Regardless of what side of the fence you stand on when it comes to the x86 vs. IBM Power Systems debate this is an interesting video. Every once in a while you have to peek over the fence and see what the other side is up to. Due to my borderline obsession with IBM Power it does focus on Power Systems as the superior system infrastructure but that’s because it is.
Kat Lind: I’m Kat Lind, Chief Systems Engineer for Solitaire Interglobal. We’re a predictive performance modeling host. Our customers look to us for independent unbiased information that’s backed on fact, not opinion. The entire x86 architecture was a sort of logical swing of the pendulum when it comes to processing architectures. Each box costs less, risk, because it’s small therefore it should be a small risk, and it’s easy to do.
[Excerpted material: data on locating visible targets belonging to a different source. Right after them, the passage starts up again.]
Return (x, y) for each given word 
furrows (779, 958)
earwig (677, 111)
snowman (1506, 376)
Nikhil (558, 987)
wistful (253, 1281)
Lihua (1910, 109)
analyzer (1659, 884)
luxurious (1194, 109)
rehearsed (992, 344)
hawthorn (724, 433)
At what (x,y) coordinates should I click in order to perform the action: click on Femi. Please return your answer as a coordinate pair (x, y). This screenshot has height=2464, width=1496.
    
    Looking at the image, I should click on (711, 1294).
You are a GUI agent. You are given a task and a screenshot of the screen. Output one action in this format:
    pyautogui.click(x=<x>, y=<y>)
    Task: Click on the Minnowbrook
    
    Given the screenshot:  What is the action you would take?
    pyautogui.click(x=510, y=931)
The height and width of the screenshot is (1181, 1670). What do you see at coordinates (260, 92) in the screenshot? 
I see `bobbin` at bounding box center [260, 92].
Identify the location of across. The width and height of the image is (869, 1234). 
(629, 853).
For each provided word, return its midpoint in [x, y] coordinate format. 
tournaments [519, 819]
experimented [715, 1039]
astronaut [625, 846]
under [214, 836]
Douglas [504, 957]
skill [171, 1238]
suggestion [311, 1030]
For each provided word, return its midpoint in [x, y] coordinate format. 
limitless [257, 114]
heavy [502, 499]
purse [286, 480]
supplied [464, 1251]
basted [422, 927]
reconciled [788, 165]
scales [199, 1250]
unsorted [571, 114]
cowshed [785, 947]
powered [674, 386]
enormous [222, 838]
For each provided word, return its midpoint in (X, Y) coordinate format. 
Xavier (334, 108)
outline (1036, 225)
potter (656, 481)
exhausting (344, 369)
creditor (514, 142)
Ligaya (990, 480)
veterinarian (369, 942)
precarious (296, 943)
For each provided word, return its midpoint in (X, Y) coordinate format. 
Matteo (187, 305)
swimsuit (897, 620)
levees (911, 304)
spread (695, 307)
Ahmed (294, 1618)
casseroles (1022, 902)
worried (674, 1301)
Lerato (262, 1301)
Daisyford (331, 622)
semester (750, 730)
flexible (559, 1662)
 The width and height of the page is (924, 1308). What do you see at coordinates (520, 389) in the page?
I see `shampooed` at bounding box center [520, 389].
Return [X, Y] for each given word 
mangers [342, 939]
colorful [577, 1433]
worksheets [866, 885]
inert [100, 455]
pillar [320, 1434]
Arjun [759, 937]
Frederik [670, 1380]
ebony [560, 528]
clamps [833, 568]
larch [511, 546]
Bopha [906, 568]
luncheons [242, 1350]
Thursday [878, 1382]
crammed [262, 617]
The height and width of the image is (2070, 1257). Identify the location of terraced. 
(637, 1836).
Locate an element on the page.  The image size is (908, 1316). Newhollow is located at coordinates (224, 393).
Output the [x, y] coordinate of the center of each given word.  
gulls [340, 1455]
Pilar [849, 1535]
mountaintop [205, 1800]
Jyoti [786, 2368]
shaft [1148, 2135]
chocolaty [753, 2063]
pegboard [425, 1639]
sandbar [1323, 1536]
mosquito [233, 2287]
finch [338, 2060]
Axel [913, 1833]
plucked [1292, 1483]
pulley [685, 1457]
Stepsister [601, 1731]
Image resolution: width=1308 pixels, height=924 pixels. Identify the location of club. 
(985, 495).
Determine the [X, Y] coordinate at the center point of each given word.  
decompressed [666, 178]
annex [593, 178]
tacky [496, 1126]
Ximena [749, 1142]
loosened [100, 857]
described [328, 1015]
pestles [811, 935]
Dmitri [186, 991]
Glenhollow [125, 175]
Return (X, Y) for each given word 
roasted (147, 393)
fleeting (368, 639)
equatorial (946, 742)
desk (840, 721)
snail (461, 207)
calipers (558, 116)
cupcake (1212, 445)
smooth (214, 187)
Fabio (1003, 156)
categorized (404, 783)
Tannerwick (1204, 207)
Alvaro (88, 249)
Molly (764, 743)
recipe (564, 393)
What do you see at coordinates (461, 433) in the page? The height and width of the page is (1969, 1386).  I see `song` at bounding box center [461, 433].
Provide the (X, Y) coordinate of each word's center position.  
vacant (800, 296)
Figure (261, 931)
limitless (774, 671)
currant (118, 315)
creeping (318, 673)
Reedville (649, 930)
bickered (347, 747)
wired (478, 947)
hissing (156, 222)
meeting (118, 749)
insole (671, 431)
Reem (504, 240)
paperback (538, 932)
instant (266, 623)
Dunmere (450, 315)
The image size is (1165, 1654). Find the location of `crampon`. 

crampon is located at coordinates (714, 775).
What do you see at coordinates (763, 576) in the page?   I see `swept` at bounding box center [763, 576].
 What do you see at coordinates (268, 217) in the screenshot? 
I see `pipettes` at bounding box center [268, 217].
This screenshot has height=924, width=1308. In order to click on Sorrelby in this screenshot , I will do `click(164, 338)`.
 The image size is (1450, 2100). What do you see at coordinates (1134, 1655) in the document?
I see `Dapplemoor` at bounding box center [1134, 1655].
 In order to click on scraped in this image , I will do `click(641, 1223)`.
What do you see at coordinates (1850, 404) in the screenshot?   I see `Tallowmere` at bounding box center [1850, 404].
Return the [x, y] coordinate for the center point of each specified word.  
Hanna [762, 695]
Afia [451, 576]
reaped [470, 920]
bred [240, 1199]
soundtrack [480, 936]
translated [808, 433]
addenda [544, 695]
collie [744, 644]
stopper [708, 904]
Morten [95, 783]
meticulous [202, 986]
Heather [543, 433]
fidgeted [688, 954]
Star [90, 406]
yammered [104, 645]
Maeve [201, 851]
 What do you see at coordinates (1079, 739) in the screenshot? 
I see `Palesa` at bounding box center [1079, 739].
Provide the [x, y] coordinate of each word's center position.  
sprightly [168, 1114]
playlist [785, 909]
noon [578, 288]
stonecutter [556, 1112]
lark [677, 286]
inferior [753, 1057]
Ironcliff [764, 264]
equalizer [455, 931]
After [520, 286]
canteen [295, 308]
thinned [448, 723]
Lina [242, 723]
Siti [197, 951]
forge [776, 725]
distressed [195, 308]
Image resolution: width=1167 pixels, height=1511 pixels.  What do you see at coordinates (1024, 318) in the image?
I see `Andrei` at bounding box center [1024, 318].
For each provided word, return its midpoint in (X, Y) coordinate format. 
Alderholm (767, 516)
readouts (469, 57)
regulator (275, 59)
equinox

In the present day the issues with x86 have fallen another logical pathway. We have a more limited resiliency in the platform itself. It has less elasticity for handling unexpected workload. So the answer is to build out more boxes. The scale out radically increases the complexity of an x86 environment. In fact, Joe DeBella the CIO of AriZona Beverages has been very vocal publically about his challenges.
Joe DeBella: We had situations where we were in [? 01:09], and really had a difficult time keeping the environment sustainable. So our skills were strained. We ended up working many hours of overtime just to in fact be sure that the systems were going to be up on a Monday morning. We had compatibility management between the vendors, between SAP, VMware. We had workload issues, just piles of things.
Kat Lind: So you take that and you add on the recent trend of more businesses using business analytics, and you have a recipe that is fraught for increasing frustration, and rapidly escalating costs. That totally ignores the whole issue of security threats, which is becoming the number one pain point in IT. One of the things that we’ve noticed is our customers running on Power are experiencing lower costs by 50 to 75 percent. In fact, Joe DeBella mentioned that his savings was closer to 70 percent. Lower staff time by half to 60 percent. That they have better performance because resources are targeted toward where they’re needed at the time they’re needed. That performance increase is anywhere from 300 to 1,000 percent. This is not just a one time hit, it continues over the entire operation.
If we turn to examine virtualization technology in an x86 environment I have to buy more servers to handle the workload, because I can’t move the resources back and forth. For a Power environment, I can simply redirect the resources, and not have to buy more boxes. Security is the largest cost and pain point that our customers have. The main difference between x86 and Power is that Power has an integrated security solution that does not have little hooks that can be grabbed by an attack. X86 is full of little hooks designed to bolt on more and more layers. Our reported security costs from our customers is in excess of half a billion dollars. Of that $1,214 is from Power.
So all of those things contribute to far more reasonable operations, and a better business case for Power. We have a really strong responsibility to all the customers that we have worldwide. We believe that Power needs to be a prime consideration for them. We have less reported problems, we have better availability, we have better performance consistency. We have better security on the customers that use Power than any other platform in the UNIX and x86 environment. They win if they pick Power.